Question: Does the output file format match task requirements?

Actions:

  1. Re-read the task prompt for explicit format requirements
  2. Check file extensions of all output files
  3. Verify the actual file type matches the extension
  4. Confirm against any format specifications (e.g., "revised PDF report")

Example validation:

def verify_output_format(task_prompt, output_files):
    """Check if output format matches task requirements."""
    required_format = extract_format_requirement(task_prompt)  # e.g., 'pdf', 'pptx'
    
    for f in output_files:
        actual_ext = f.split('.')[-1].lower()
        if actual_ext != required_format:
            return False, f"Expected .{required_format}, got .{actual_ext}"
    
    return True, "Format verified"

Checkpoint 2: Reference File Coverage

Question: Were ALL reference/input files processed?

Actions:

  1. List all files mentioned in the task as inputs
  2. Confirm each was read/analyzed/used (check file access logs)
  3. Document which content from each file contributed to output
  4. Flag any unprocessed reference files

Example validation:

def verify_reference_coverage(task_files, accessed_files):
    """Ensure all reference files were actually processed."""
    missing = set(task_files) - set(accessed_files)
    if missing:
        return False, f"Unprocessed files: {missing}"
    return True, "All references processed"

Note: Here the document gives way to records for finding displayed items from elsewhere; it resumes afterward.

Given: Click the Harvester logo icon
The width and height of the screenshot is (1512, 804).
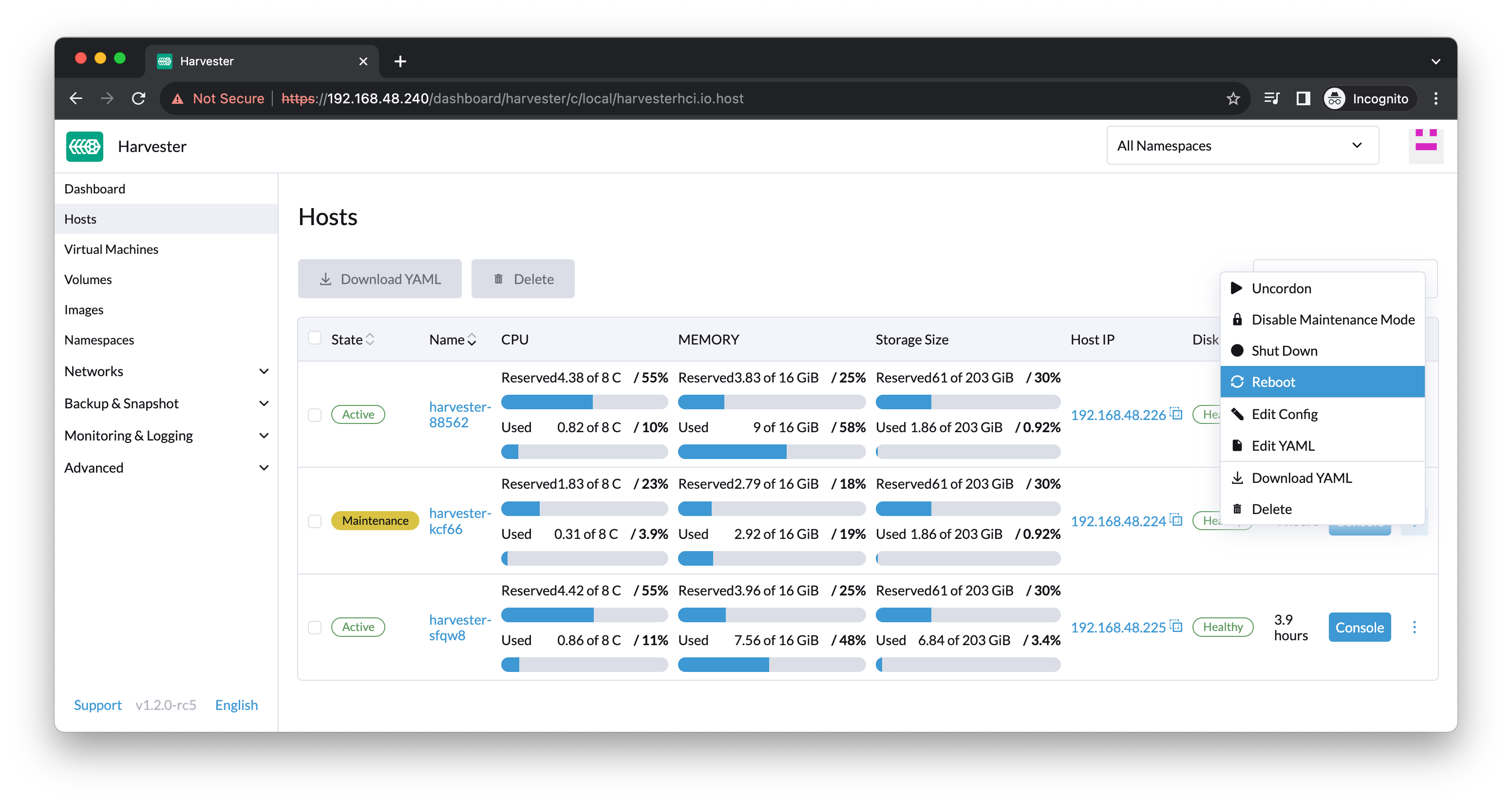Looking at the screenshot, I should pos(85,146).
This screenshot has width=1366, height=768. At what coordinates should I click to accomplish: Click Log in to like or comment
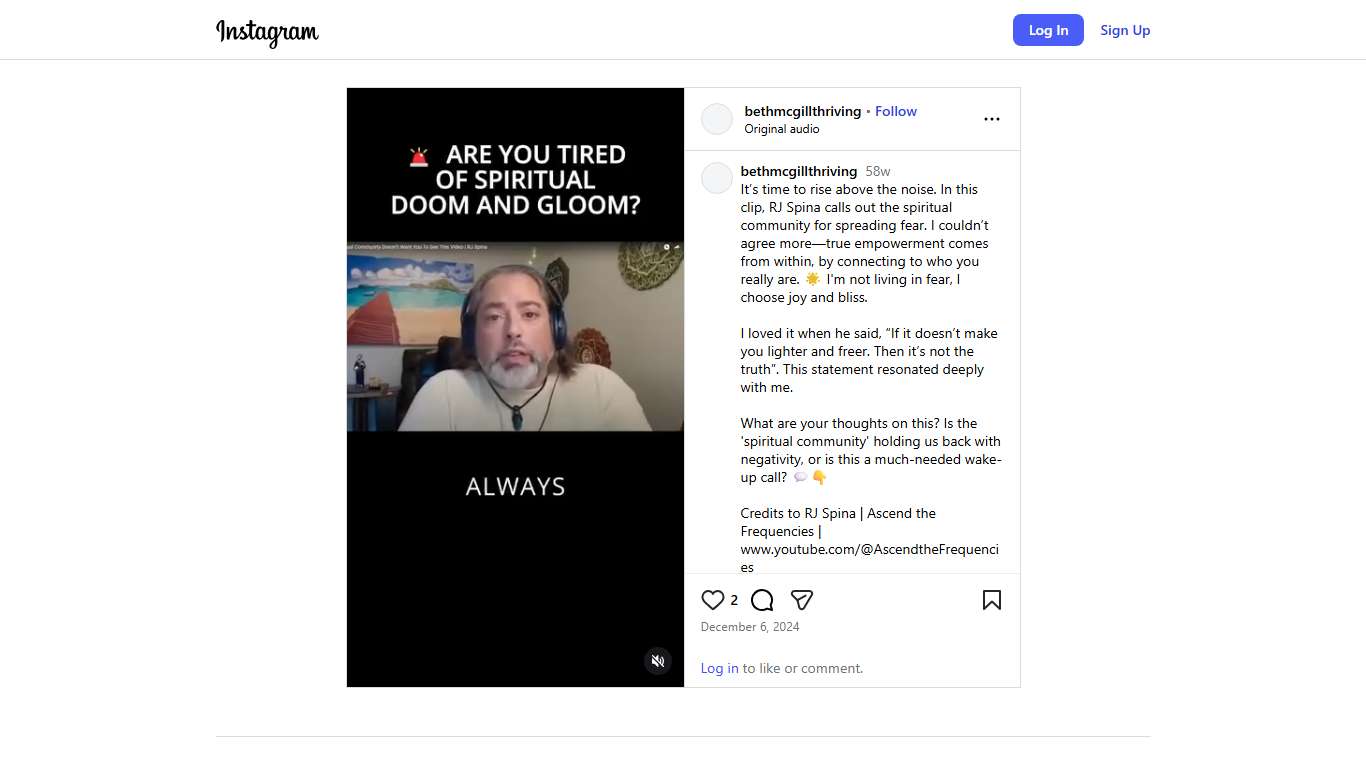click(x=720, y=668)
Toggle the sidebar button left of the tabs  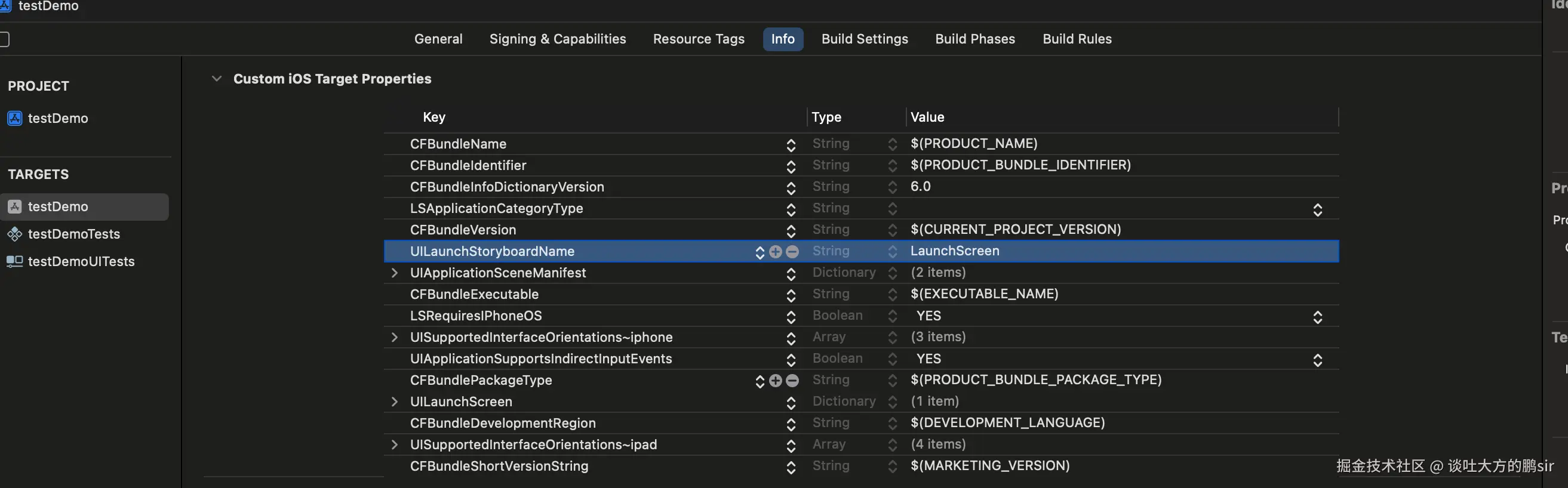[x=4, y=39]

Checkpoint 3: Task Alignment Verification

Question: Does the deliverable address the ACTUAL task prompt?

Actions:

  1. Re-read the original task description verbatim
  2. Compare output purpose against stated task goal
  3. Check for scope creep or task drift
  4. Verify the output solves the stated problem (not a different one)

Example validation:

def verify_task_alignment(task_prompt, output_description):
    """Confirm output addresses the actual task."""
    task_verbs = extract_action_verbs(task_prompt)  # e.g., 'review', 'revise', 'create'
    output_verbs = extract_action_verbs(output_description)
    
    if not set(task_verbs).issubset(set(output_verbs)):
        return False, "Output actions don't match task requirements"
    
    return True, "Task alignment verified"

Pre-Completion Checklist

Execute this checklist before marking ANY task complete:

def pre_completion_verification(task_prompt, output_files, reference_files):
    """
    Complete verification before declaring task done.
    Returns (success, message) tuple.
    """
    checks = []
    
    # Check 1: Format
    format_ok, format_msg = verify_output_format(task_prompt, output_files)
    checks.append(('Format', format_ok, format_msg))
    
    # Check 2: Coverage
    coverage_ok, coverage_msg = verify_reference_coverage(reference_files, get_accessed_files())
    checks.append(('Coverage', coverage_ok, coverage_msg))
    
    # Check 3: Alignment
    alignment_ok, alignment_msg = verify_task_alignment(task_prompt, get_output_summary())
    checks.append(('Alignment', alignment_ok, alignment_msg))
    
    # Report results
    all_passed = all(ok for _, ok, _ in checks)
    
    if not all_passed:
        print("❌ VERIFICATION FAILED - Do not mark complete")
        for name, ok, msg in checks:
            status = "✓" if ok else "✗"
            print(f"  {status} {name}: {msg}")
        return False, "Verification failed"
    
    print("✓ All verification checkpoints passed")
    return True, "Ready for completion"

When to Apply

Use this skill whenever:

  • Creating deliverables from input/reference files
  • Task specifies output format requirements
  • Multiple files must be processed/analyzed
  • Task involves transformation, revision, or synthesis
  • Always before any
    <COMPLETE>
    declaration

Common Failure Modes to Catch

Failure TypeExamplePrevention
Format mismatchCreated PPTX when PDF requestedCheckpoint 1
Incomplete coverageSkipped Photographs.zipCheckpoint 2
Task driftCreated new report instead of revising existingCheckpoint 3
Assumption errorsAssumed format without verificationAll checkpoints

Quick Reference

Before <COMPLETE>:
  □ Output format matches requirements?
  □ All reference files processed?
  □ Deliverable addresses actual task?
  
If ANY box unchecked → Do NOT complete, fix first.